**WHAT YOU SHOULD DO**
The required output is the stretch from the line containing "588x368 pixels." through the line containing "Instruction: Click organization" in the records below, unaltered and with no pictures.

**ENTRIES SUPPLIED**
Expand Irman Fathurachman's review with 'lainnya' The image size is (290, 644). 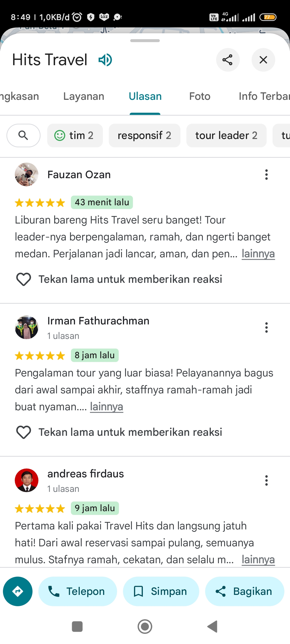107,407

--

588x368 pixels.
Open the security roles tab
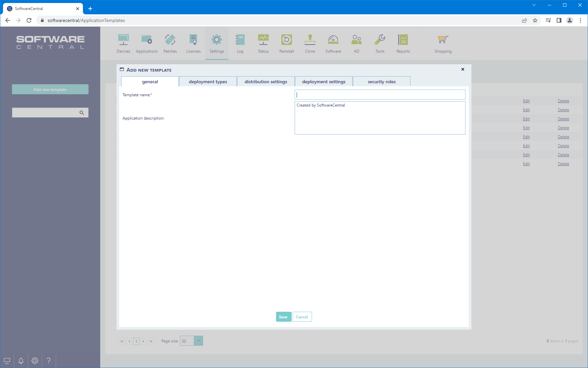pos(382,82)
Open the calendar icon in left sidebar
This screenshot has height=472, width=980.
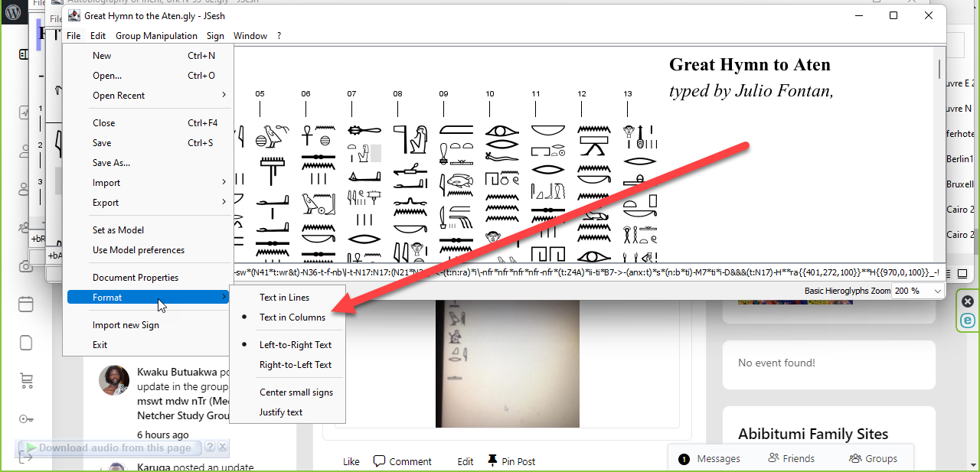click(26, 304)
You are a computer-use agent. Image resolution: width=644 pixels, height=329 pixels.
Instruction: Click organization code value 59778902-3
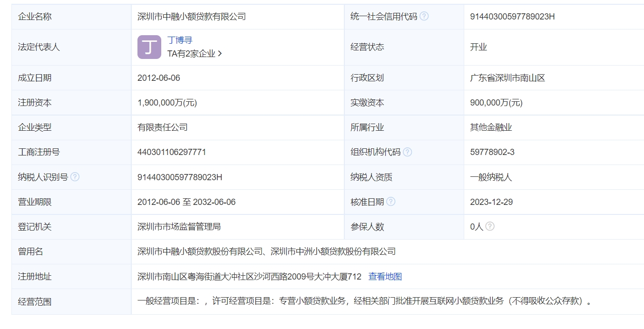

**WRITTEN REPLY**
588x368 pixels.
Open the security roles tab
pos(382,82)
Open the calendar icon in left sidebar
This screenshot has height=472, width=980.
click(26, 304)
You are a computer-use agent. Image resolution: width=644 pixels, height=329 pixels.
Instruction: Click organization code value 59778902-3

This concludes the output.